DA MP Natasha Mazzone says state capture is a plan “demonic in its nature, but brilliant in its concept”.
At the party’s Hout Bay branch meeting at the Hout Bay library on Thursday September 6, Ms Mazzone outlined how state capture had been effected, but also updated delegates on the ongoing Zondo Commission of Inquiry.
“The Italian mafia operates on a code of silence, but with state capture we knew all we needed was for one person to sing,” she said, referring to the parliamentary enquiry committee tasked with investigating the political project.
“Our very first witness was (Eskom’s former chair) Mr (Zola) Tsotsi. He denied any wrongdoing until he was questioned on the role he played in the change of the Eskom board.
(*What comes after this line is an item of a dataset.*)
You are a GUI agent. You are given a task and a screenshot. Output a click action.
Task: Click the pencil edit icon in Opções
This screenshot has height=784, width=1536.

We reminded him that if you lie to Parliament, you go straight to jail. He was clever, so he asked to be sworn in under oath to protect himself. He then began to tell us about a meeting at Jacob Zuma’s house, where he was told by Duduzane Zuma that the president wanted certain people appointed to the board. From that point on, not one witness didn’t ask to be sworn in under oath.”
Ms Mazzone shared details of how every move of the parliamentary committee was scrutinised, including herself. “My office in Parliament was ransacked, every file was opened. It’s madness that in Parliament people have the gall to do this.”
She also referred to the alleged attempt to bribe advocate Ntuthuzelo Vanara to resign from the inquiry into state capture at Es-
kom.
The inquiry was showing Parliament was not just a “toothless rubber-stamping machine”, she said.
“What the Zondo Commission is trying to get at is who ultimately gave the instruction for the capture of state assets.
“It is a fair, free and open process. What we don’t want to do is break the process. We are often asked, ‘What about investigating what happened at Denel and Transnet?’ We want to see things happening faster, but the truth is there cannot even be one spelling mistake in our reports. There are billions and billions of dollars at stake, and the top legal brains in the country have been hired to defend state capture. We cannot make mistakes; our case has to be watertight.”
Ms Mazzone said when Cyril Ramaphosa became president, there had been new hope for many in the country. “But the fact is that Ramaphosa knew about state capture for nine years and kept quiet. Now the economy has shrunk by 3.4% under his presidency. Ramaphoria has turned into Ramageddon.”
She believed the ANC as a whole should be made to answer for state capture. “The ANC might have changed the labelling, but there’s still the same plonk inside the bottle,” she said.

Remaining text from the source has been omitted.